© Getty ImagesFilotto azzurro, quattro vittorie in altrettanti incontri, Israele sportivamente cancellato: Gattuso si gode la sua Italia, guadagnandosi e preparandosi al drammatico appuntamento di marzo quando dovremo battere due avversarie una dopo l'altra per guadagnarci la partecipazione al Mondiale 2026, tornando a giocare una Coppa del Mondo dodici anni dopo l'ultima volta. Undici gol in ventiquattro presenze, l'uomo che si prende sulle spalle la Nazionale è il bomber dal sangue argentino, Mateo Retegui da San Fernando, Buenos Aires: doppietta con un gol per tempo, un rigore di personalità trasformato di potenza dopo aver sbagliato quello precedente contro l'Estonia e un destro a giro meraviglioso di pura tecnica a chiudere la partita. Il tutto mentre fuori protesta civile e rabbia si mescolano per il genocidio di Gaza, per l'ipocrisia di Fifa e Uefa, per una partita che aveva molto, davvero molto fuori dal campo per tutto il mondo non calcistico. Nel recupero finale il sigillo di Mancini a rendere più largo il trionfo azzurro.

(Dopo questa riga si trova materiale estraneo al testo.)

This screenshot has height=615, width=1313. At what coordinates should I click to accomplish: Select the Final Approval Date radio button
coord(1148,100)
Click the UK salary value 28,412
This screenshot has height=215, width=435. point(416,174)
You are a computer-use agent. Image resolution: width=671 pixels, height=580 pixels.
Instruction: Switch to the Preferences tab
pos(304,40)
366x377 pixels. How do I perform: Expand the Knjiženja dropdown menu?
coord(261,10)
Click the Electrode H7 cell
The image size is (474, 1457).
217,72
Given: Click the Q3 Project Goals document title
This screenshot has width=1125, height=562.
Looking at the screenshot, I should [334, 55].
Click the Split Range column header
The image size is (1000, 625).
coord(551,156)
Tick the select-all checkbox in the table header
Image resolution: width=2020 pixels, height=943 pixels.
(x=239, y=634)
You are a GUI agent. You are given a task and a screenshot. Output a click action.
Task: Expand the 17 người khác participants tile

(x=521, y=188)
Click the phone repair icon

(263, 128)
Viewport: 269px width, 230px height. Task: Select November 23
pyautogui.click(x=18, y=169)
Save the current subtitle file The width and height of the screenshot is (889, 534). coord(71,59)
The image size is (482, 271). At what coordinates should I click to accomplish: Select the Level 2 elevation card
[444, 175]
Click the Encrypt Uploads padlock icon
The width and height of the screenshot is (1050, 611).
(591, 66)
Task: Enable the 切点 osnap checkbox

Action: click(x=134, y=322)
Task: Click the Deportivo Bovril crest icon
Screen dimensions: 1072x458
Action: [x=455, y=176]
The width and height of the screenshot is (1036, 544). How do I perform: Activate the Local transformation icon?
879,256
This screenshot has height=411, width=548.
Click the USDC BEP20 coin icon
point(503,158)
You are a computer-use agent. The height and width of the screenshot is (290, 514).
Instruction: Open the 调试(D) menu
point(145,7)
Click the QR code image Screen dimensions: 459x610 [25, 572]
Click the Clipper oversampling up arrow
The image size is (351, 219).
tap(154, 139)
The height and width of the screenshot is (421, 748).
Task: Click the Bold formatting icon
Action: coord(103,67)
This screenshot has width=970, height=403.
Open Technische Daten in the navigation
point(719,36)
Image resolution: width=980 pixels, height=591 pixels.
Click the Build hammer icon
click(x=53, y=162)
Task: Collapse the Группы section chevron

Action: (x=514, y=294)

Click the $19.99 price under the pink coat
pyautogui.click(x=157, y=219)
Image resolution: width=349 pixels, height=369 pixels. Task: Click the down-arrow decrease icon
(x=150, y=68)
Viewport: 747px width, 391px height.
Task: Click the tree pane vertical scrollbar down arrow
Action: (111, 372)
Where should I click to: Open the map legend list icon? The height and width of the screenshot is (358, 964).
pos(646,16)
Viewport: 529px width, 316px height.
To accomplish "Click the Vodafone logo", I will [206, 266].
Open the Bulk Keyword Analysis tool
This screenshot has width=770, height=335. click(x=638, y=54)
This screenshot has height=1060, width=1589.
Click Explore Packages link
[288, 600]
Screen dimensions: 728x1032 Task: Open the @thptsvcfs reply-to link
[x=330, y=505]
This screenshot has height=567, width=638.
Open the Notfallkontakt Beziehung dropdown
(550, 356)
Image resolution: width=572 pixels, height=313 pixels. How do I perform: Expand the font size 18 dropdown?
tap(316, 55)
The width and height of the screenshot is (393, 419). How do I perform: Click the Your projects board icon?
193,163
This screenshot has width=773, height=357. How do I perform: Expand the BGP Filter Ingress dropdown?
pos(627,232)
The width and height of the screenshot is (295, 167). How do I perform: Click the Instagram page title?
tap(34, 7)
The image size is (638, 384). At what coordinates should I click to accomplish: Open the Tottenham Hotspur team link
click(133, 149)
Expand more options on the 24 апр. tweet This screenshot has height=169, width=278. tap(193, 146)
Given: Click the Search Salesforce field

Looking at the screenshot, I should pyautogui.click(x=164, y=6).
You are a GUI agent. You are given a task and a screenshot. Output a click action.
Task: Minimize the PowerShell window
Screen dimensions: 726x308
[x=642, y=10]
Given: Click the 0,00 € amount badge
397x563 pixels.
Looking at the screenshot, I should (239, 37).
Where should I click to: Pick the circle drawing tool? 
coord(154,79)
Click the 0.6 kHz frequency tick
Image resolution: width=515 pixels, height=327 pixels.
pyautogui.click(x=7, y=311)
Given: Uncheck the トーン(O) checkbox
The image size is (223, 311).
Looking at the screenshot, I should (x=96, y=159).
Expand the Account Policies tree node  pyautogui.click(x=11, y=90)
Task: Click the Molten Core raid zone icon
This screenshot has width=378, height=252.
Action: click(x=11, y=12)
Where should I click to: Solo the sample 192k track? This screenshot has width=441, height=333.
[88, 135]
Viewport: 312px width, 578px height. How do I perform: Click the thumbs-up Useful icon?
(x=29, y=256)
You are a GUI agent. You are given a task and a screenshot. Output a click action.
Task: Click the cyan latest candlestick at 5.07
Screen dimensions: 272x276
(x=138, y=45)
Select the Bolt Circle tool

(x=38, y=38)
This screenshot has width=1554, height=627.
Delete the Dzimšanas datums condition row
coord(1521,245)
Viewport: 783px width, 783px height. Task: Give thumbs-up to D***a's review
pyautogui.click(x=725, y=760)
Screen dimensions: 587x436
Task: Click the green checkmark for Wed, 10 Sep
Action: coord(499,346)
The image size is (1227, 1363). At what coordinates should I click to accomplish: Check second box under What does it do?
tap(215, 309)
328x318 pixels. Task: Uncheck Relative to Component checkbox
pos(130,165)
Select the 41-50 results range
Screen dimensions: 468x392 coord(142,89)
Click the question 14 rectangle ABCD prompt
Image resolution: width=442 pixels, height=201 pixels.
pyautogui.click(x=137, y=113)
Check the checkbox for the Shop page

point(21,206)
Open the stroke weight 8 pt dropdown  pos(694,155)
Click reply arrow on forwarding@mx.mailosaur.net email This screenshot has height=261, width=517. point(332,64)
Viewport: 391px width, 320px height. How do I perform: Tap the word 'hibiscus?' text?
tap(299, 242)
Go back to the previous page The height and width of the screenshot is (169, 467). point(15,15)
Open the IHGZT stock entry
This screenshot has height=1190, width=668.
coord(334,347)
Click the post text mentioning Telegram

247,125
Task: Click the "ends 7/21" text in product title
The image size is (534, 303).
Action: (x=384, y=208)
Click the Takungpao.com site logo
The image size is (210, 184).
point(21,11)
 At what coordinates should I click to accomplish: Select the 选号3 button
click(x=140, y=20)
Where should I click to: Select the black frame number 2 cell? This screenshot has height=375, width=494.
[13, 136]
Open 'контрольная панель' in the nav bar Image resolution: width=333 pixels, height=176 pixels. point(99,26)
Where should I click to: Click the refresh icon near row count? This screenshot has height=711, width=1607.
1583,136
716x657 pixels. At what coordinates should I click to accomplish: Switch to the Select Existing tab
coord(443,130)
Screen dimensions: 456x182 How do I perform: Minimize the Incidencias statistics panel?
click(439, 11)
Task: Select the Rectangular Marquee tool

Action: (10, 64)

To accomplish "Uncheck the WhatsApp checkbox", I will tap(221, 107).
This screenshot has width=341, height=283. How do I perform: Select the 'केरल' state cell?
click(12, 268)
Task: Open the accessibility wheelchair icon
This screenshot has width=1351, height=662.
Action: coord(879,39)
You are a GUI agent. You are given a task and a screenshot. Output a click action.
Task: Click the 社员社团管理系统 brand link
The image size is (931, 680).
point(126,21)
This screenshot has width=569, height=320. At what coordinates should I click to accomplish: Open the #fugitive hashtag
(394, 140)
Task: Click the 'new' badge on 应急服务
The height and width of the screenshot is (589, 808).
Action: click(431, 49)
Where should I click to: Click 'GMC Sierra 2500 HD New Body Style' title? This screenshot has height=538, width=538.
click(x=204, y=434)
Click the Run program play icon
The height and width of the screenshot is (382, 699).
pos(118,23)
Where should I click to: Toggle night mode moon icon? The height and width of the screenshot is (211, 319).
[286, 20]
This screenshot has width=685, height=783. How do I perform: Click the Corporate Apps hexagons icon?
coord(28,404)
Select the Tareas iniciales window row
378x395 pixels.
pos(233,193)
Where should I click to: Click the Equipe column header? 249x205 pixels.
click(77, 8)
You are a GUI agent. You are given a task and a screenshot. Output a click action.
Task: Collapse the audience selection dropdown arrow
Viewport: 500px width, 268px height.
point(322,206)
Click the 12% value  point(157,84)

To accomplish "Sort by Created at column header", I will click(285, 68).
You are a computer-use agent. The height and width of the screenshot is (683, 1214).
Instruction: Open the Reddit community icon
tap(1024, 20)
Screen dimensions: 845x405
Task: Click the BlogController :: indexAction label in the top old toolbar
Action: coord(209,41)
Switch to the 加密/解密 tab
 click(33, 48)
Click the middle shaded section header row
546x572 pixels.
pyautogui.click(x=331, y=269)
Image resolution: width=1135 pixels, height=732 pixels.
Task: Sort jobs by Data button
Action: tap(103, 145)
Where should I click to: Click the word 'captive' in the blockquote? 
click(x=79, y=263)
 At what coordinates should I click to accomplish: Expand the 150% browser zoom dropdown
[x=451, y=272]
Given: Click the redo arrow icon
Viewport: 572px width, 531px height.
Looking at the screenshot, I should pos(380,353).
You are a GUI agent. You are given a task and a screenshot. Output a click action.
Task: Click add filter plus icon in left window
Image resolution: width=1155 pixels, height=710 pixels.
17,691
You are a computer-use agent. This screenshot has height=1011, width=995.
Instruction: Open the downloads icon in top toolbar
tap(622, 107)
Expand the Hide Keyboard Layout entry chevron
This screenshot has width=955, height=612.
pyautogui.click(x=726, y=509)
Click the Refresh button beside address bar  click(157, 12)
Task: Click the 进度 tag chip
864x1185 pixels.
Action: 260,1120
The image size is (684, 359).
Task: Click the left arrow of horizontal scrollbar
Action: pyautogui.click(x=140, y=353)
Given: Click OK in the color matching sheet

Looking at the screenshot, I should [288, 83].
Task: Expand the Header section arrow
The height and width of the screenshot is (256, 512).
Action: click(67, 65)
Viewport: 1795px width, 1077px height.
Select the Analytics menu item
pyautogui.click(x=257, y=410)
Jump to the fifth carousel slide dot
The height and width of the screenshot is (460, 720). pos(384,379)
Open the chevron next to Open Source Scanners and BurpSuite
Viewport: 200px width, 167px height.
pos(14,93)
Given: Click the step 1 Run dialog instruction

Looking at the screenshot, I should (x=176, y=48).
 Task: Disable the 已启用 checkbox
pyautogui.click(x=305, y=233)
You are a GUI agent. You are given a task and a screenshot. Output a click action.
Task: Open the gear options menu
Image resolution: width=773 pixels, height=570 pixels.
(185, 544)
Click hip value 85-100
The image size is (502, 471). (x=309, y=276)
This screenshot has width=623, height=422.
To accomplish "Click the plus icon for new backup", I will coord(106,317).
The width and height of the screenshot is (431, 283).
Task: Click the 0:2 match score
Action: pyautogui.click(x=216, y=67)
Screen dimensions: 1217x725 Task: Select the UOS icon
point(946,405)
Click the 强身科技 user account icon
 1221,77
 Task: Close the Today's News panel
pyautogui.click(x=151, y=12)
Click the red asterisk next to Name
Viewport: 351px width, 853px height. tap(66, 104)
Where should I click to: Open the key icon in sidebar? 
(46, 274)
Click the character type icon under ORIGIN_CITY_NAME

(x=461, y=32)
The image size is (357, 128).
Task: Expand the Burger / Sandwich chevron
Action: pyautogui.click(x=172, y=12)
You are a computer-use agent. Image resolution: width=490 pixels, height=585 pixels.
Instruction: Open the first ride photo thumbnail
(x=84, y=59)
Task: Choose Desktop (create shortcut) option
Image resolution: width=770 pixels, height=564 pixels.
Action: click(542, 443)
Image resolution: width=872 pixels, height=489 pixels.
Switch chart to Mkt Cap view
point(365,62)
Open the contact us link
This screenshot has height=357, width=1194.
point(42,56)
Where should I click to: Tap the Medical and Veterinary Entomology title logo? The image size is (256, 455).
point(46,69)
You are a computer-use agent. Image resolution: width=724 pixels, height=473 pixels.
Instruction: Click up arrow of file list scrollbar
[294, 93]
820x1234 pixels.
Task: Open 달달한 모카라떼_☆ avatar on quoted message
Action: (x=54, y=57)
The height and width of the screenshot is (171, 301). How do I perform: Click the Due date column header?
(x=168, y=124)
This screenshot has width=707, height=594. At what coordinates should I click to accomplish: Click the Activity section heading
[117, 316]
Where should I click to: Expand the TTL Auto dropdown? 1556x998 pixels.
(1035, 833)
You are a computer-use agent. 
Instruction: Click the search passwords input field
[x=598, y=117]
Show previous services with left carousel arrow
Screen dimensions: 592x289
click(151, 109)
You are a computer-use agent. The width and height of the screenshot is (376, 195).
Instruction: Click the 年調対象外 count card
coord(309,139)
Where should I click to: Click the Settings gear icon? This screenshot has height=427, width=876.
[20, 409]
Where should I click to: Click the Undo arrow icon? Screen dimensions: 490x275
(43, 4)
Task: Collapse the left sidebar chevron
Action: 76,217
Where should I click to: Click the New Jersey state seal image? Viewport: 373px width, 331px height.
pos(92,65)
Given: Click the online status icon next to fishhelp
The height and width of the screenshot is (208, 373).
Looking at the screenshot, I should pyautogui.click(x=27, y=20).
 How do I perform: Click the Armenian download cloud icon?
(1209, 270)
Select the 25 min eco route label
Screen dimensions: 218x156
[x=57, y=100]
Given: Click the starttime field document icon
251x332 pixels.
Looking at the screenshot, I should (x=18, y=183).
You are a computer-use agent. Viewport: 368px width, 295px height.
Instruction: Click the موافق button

Gigio para l'assalto israeliano, il gol è di Retegui su rigore
Gattuso sceglie come annunciato il 352 con Di Lorenzo braccetto e centrocampo pesante: Barella, Locatelli e Tonali. Esterno si rivede Cambiaso con l'intoccabile Dimarco e proprio l'esterno della Juve si costruisce una giocata alla Robben prima del quarto d'ora, azione splendida con tanti tocchi di prima e un siluro di sinistro che sibila a lato del palo della porta israeliana. Ma anche Israele non sta a guardare, Calafiori si perdere Khalaili e Glouck grazia Donnarumma mandando fuori da ottima posizione. E proprio Gigio ci tiene vivi al 28' quando ci facciamo sorprendere in velocità dal contropiede israeliano - partito da un fallaccio su Raspadori clamoroso che Turpin non vede - con Solomon che spara a colpo sicuro trovando i guanti del numero 1 azzurro a conservare lo 0-0. Si combatte pallone su pallone, azzurri che fanno fatica a sbloccare il fortino avversario fino ai minuti di recupero quando Retegui furbo si guadagna il rigore del vantaggio, trasformato con una botta alla destra di Glazer.
Ancora Donnarumma decisivo. Retegui esiziale su Israele
Entra Esposito per un Raspadori tanto mobile quanto superficiale, più peso nell'attacco azzurro. Alla ripresa è questa l'unica mossa del ct, che si aggrappa comunque ancora a Donnarumma e alla sua eccezionale presenza tra i pali: ancora Glouck a provarci, ancora Gigio a negargli il gol. Dall'altra parte è Cambiaso ad andare in rete ma il gioco è fermo per una posizione evidente di fuorigioco dell'esterno. L'ingresso comunque di Esposito cambia la partita di Retegui, mattatore della gara: maggiori spazi per Mateo che al 74' controlla al limite dell'area e piazza il destro tanto preciso quanto potente, a giro, a infilarsi a fil di secondo palo con Glazer battuto. Pratica archiviata, Esposito si divora il tris su assist del compagno di reparto, Spinazzola e Cristante entrano nel finale a far respirare Cambiaso e Locatelli, Piccoli e Cambiaghi ad esordire: è festa sportiva azzurra mentre fuori Udine soffre.